» **Solicitações**
1. Copie do texto sobre as regras de defesa da NBA o trecho que vai de "Steve Kerr, seu" até "um jogador ofensivo.".
2. De acordo com o texto sobre as regras de defesa da NBA, a que provavelmente se deve o aumento da média de pontos entre 2003/04 e 2004/05? Responda em uma a três frases.

» **Texto fornecido**
Steve Kerr, seu colega de time, acrescentou: "Não sei como alguém vai conseguir marcar caras como Kevin Johnson e Tim Hardaway". Referia-se aos armadores do Phoenix Suns e do Golden State Warriors, respectivamente, dois dos melhores da liga na época.

A aplicação pela NBA das regras quanto ao uso ilegal de mãos na defesa nunca foi muito coerente. Níveis variados de uso de mãos foram autorizados até a temporada 2004/05, quando a liga por fim proibiu quase qualquer contato restritivo com um jogador ofensivo.

"Essa forma de marcação tinha se generalizado tanto na liga que não era mais possível conduzir a bola", disse McCutchen.

A média de pontos subiu de 93,4 pontos por jogo em 2003/04 para 97,2 em 2004/05, provavelmente como resultado da mudança da regra sobre o uso de mãos na defesa e outras alterações, como parte de uma transição continuada das regras a fim de favorecer os jogadores ofensivos.

» **Material fornecido**

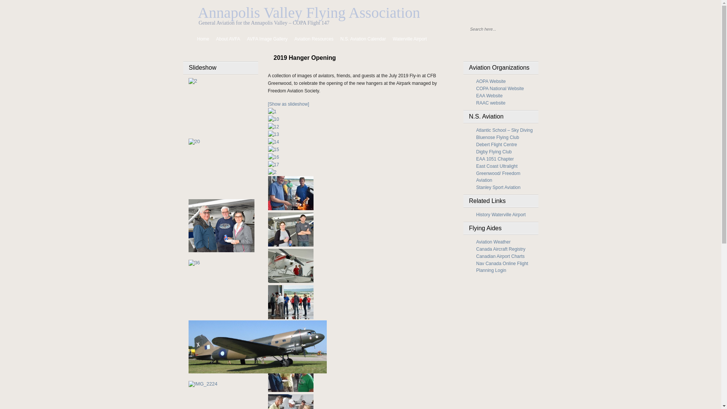 Image resolution: width=727 pixels, height=409 pixels. Describe the element at coordinates (273, 134) in the screenshot. I see `'13'` at that location.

» **Respostas do exercício**
1.
Steve Kerr, seu colega de time, acrescentou: "Não sei como alguém vai conseguir marcar caras como Kevin Johnson e Tim Hardaway". Referia-se aos armadores do Phoenix Suns e do Golden State Warriors, respectivamente, dois dos melhores da liga na época.

A aplicação pela NBA das regras quanto ao uso ilegal de mãos na defesa nunca foi muito coerente. Níveis variados de uso de mãos foram autorizados até a temporada 2004/05, quando a liga por fim proibiu quase qualquer contato restritivo com um jogador ofensivo.

2. O aumento de 93,4 para 97,2 pontos por jogo provavelmente resultou da mudança da regra sobre o uso de mãos na defesa e de outras alterações. Em 2004/05, a liga proibiu quase qualquer contato restritivo com um jogador ofensivo. Essas mudanças faziam parte de uma transição continuada das regras para favorecer os jogadores ofensivos.